Carnacki came in, carrying a large silver toast rack containing half a dozen slices of golden brown bread. In the crook of his arm he awkwardly balanced a saucer of butter, a jar of thick red jam and a small pot of honey.
'Here let me help you,' said Zoe, moving to take something before he dropped everything. But Carnacki dodged around her. 'No,' he said, smiling. 'Let me wait on you.' He had been deferential to Zoe in an amused and mildly annoying avuncular fashion ever since she had delivered what he referred to as her 'suffragette's manifesto' in the billiard room. It seemed that Carnacki was a champion of women's rights, at least in an archaic, naive and offensively condescending fashion. Zoe cut him a little slack, though. After all, he was a creature of his time.
Carnacki put the toast and condiments down on the big oak slab of table and smiled at Zoe and the Doctor, taking a knife and spoon out of the pocket of his tweed jacket. Zoe made a mental note not to use that knife or spoon. 'So Celandine is improving?' said the Doctor. Carnacki paused, startled. 'How did you know that?' 'By your smile,' said Zoe.
Carnacki smiled bashfully and shrugged. 'I suppose I am one of those people whose soul can be read in his face.' 'There's nothing wrong with that,' said Zoe.
'Just don't try playing poker,' said the Doctor, reaching for the toast rack.
'In any case Celandine is still unconscious.' Carnacki buttered his toast. Zoe glanced quickly at the Doctor. Surely it was a bad sign for someone to remain unconscious for so long? The Doctor gave her a bland look and turned to Carnacki. 'How can we construe that as good news?'
'Because her colour is better, her breathing deeper and more regular, but most crucially she has begun to talk.' Carnacki picked up the jam jar and began spooning jam onto his toast. 'Or at least to mutter broken phrases. Nothing anybody can quite make out. But surely the ability to speak is a good thing in itself, indicating as it does a less profound coma or trance, a shallower state of unconsciousness.' The Doctor pursed his lips. 'I'd say so, yes.' Zoe poured the tea.

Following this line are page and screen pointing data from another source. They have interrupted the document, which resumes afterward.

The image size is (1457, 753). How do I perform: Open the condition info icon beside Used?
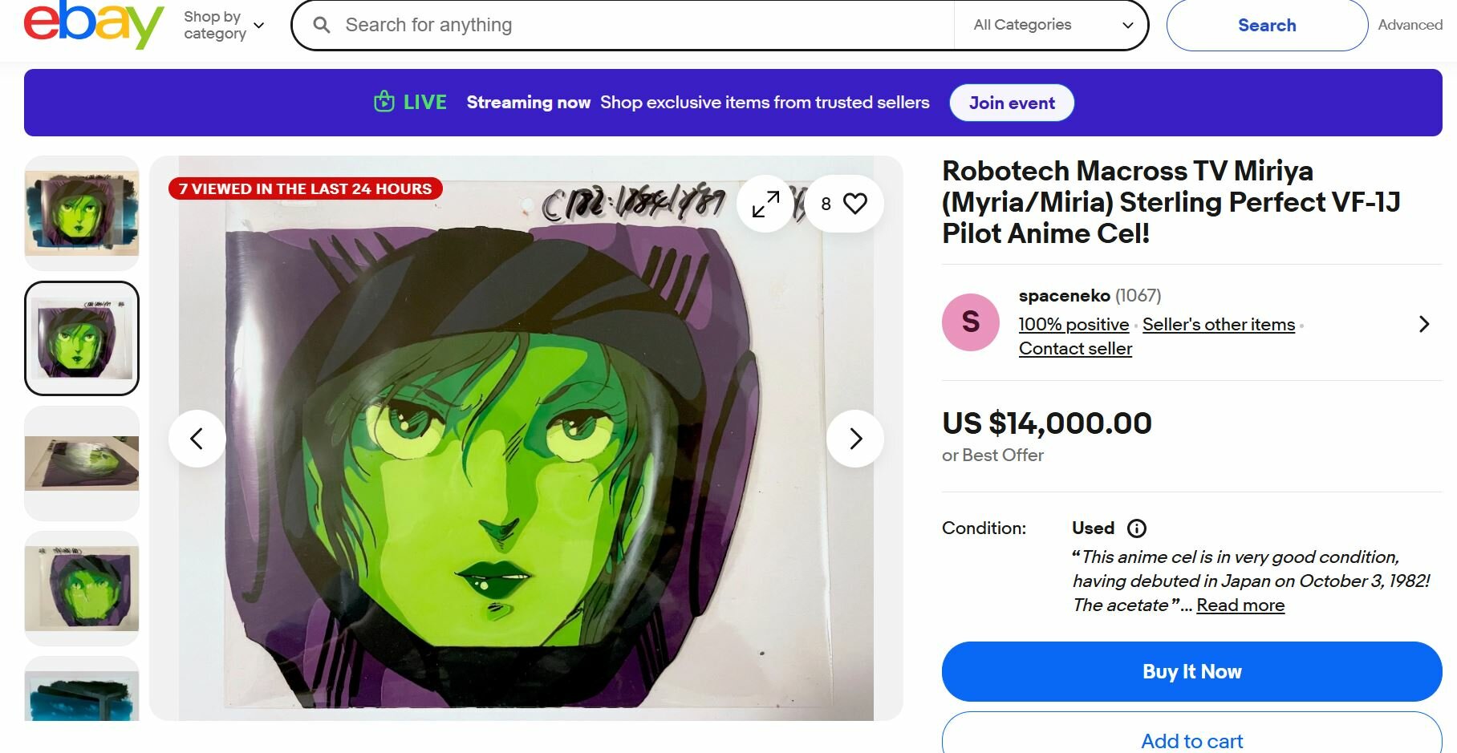[1137, 528]

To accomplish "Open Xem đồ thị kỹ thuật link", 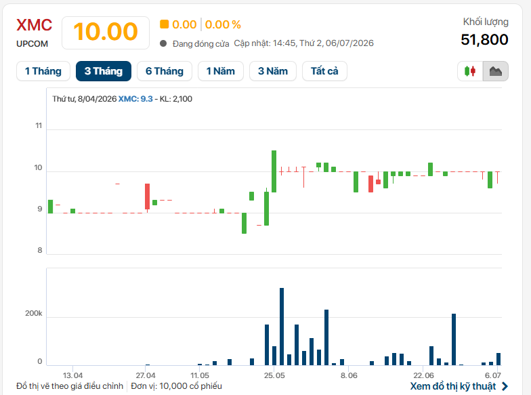I will (x=453, y=386).
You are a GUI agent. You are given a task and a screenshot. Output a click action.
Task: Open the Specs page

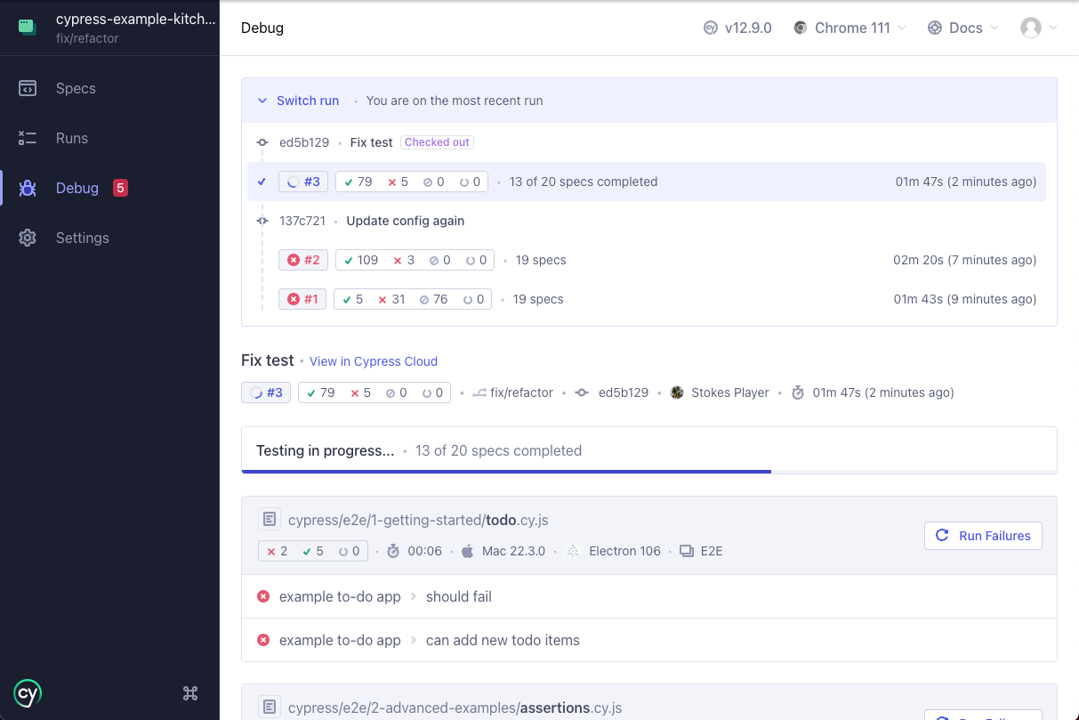pyautogui.click(x=76, y=88)
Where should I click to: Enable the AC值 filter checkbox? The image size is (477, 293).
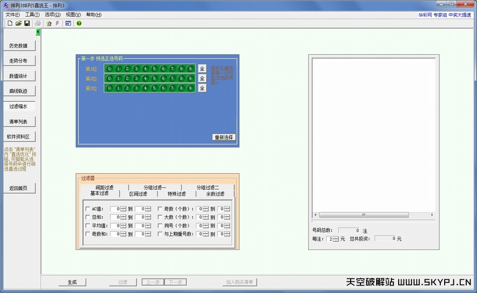pos(88,209)
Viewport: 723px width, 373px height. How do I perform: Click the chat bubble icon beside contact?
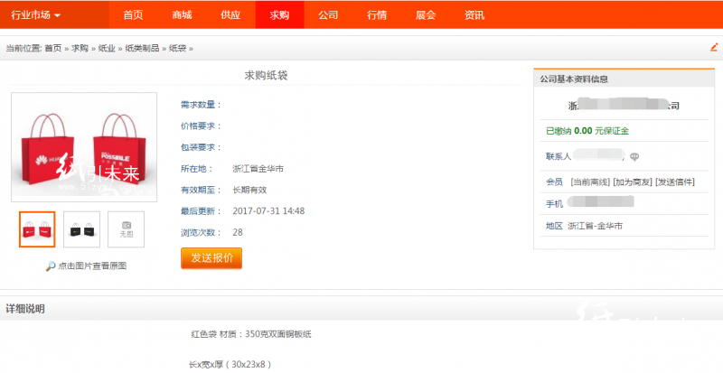pos(634,156)
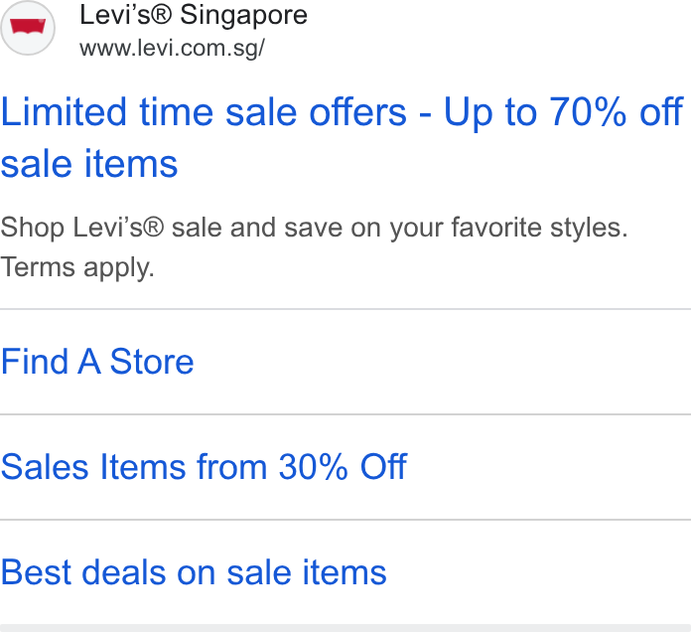Image resolution: width=691 pixels, height=632 pixels.
Task: Visit the www.levi.com.sg/ URL
Action: click(172, 48)
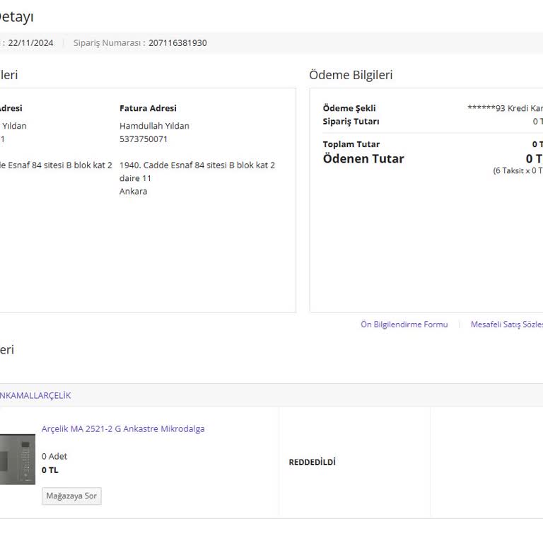Click the masked credit card number text
Image resolution: width=543 pixels, height=543 pixels.
(x=504, y=108)
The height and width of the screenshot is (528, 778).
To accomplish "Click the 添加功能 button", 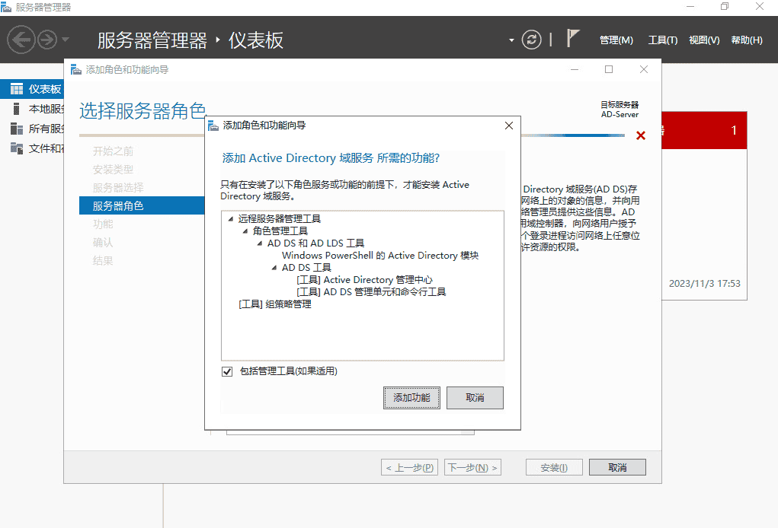I will click(x=411, y=397).
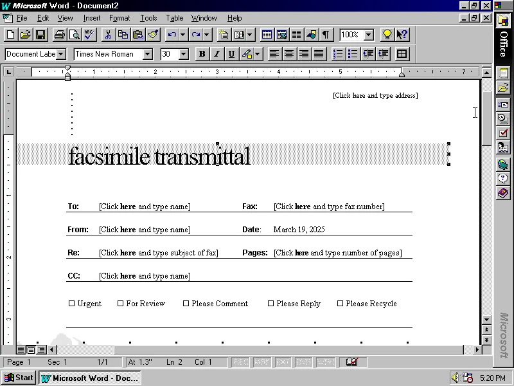
Task: Click here to type the address
Action: (375, 95)
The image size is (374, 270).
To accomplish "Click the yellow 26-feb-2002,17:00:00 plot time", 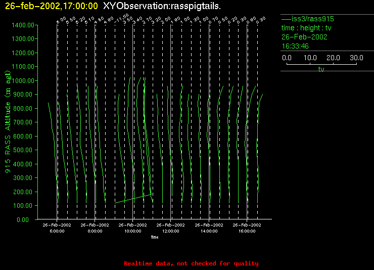I will pos(51,6).
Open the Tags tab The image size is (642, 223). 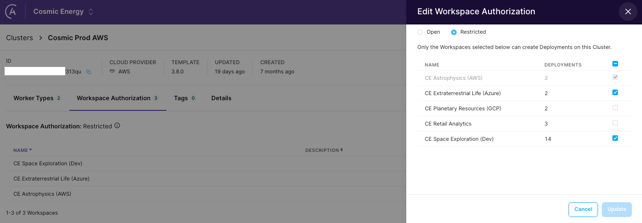click(181, 98)
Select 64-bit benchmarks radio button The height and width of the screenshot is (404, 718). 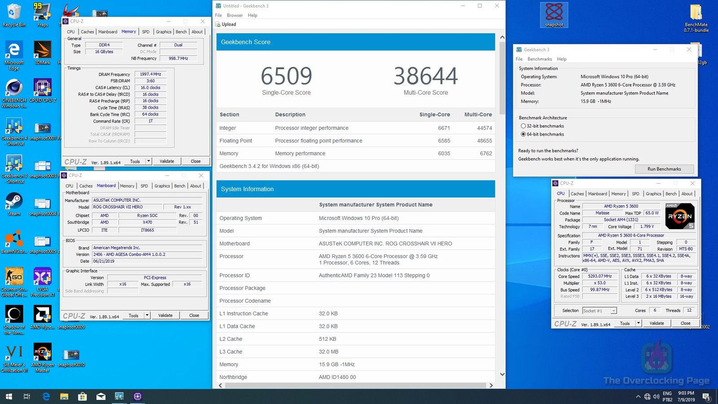[x=524, y=134]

'So Doctor. What do we make of these killings?'
'I was just about to ask you the same thing,' the Doctor was suddenly serious. 'Considering that you're an expert in your field it would be foolish not to take advantage of your expertise.'
'Well, that's the question, isn't it?' Carnacki bit off a mouthful of toast, chewed politely and at maddening length and finally said, 'The question is whether these killings fall into what you call my "field". That is, the occult, the supernatural, the unexplained.' 'And do you think they do?' said the Doctor.
Carnacki gnawed away at his toast, nodding enthusiastically. 'I think one would have to be a pretty dull chap to be shown that unearthed and empty grave in the arboretum – exhumed by lightning! – and not combine it with the subsequent, or contemporaneous, murders.' He chewed and swallowed and smiled. 'Putting two and two together.'
The Doctor was looking across the table at Carnacki with fixed in
tensity. 'And coming to what result?'
'The revenant of Roderick Upcott himself . . . '
'The what?' said Zoe.
'Ghost,' said the Doctor.
'Or, at the very least, his reanimated cadaver,' added Carnacki, reaching for another piece of toast.